Requires approval for:

  • Transactions
  • Capital allocation
  • Contract execution
  • External integrations
This model is ideal for:
  • High-value financial operations
  • Treasury management
  • Risk-sensitive workflows
Human intent gates execution.

2 — Rule-Based Autonomous

Agents operate independently but within defined constraints. Rules can include:
  • Spending limits
  • Asset allocation caps
  • Execution frequency limits
  • Risk exposure thresholds
Agents execute automatically as long as actions remain within policy boundaries.

Examples

  • Rebalancing portfolios
  • Executing trades within risk limits
  • Managing liquidity positions
Autonomy exists — but inside guardrails.

3 — Fully Autonomous

This is the highest autonomy model. Agents can:
  • Make decisions
  • Execute transactions
  • Coordinate with other agents
  • Allocate capital
No approval required. This model is suited for:
  • Low-risk automation
  • Micro-transactions
  • High-frequency operations
  • Agent-to-agent commerce
Execution is fully delegated.

Trust & Risk Surface

Execution autonomy directly correlates with risk.
ModelAutonomy LevelRisk SurfaceHuman Oversight
Human-in-the-loopLowMinimalRequired
Rule-basedMediumControlledConditional
Fully autonomousHighElevatedOptional
Users choose execution models based on operational trust.

Dynamic Execution Design

Execution models are not static.
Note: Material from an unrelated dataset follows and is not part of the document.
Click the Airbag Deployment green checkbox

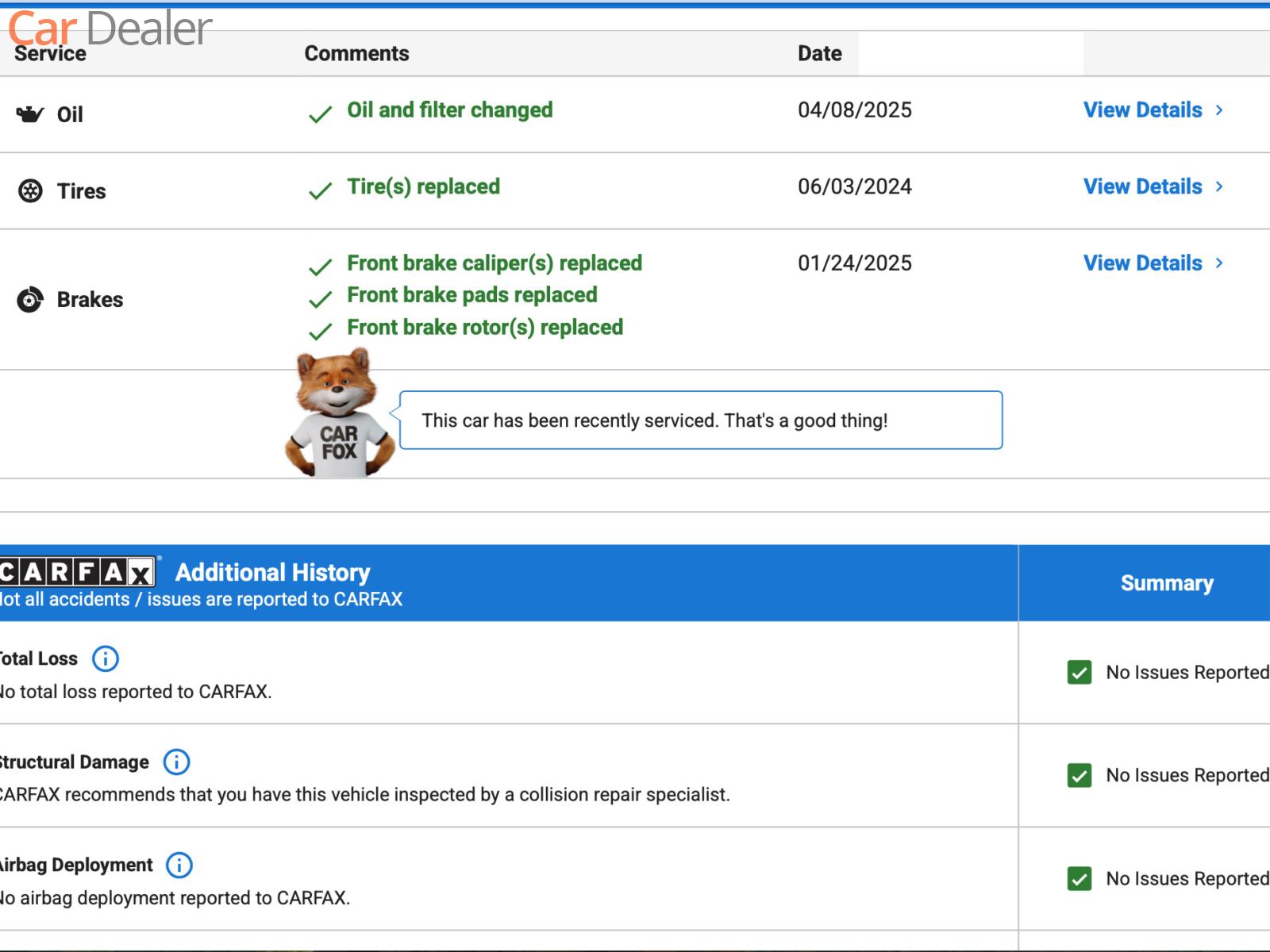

Users can:
  • Upgrade autonomy levels
  • Add approval layers
  • Reduce spending limits
  • Pause execution
Control evolves alongside trust.

Human Intent Anchoring

Blooop ensures autonomy never operates without defined intent. Intent enforcement includes:
  • Approval gating
  • Permission rules
  • Spend thresholds
  • Emergency overrides
Agents execute — but humans define boundaries.

Summary

Execution models determine how agents act within Blooop. From approval-gated workflows to fully autonomous systems, users can calibrate autonomy based on trust, risk, and operational objectives.